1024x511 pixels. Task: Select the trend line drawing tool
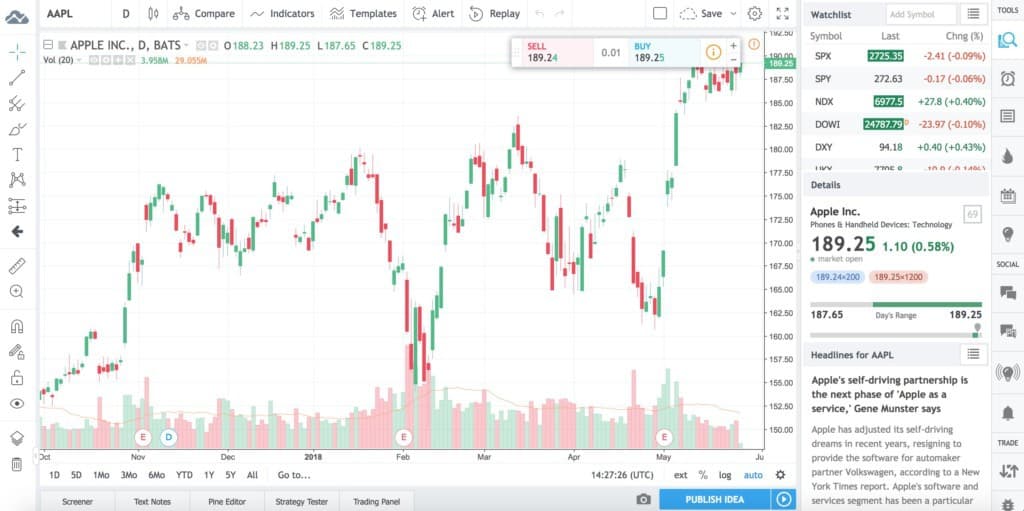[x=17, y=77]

----------

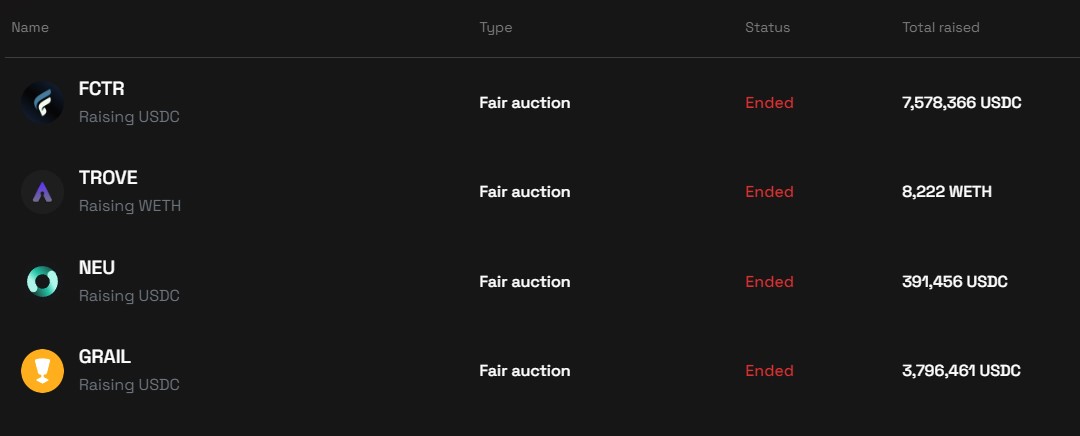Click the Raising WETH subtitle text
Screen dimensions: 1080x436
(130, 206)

----------

> _WHAT YOU HAVE TO DO_: Render everything in the records from the line containing "1024x511 pixels. Task: Select" down to the line containing "[x=17, y=77]" as a numbered list, skipping blank lines. Include both of those lines, and leave the pictures out.

> _SOLVED EXERCISE_:
1. 1024x511 pixels. Task: Select the trend line drawing tool
2. [x=17, y=77]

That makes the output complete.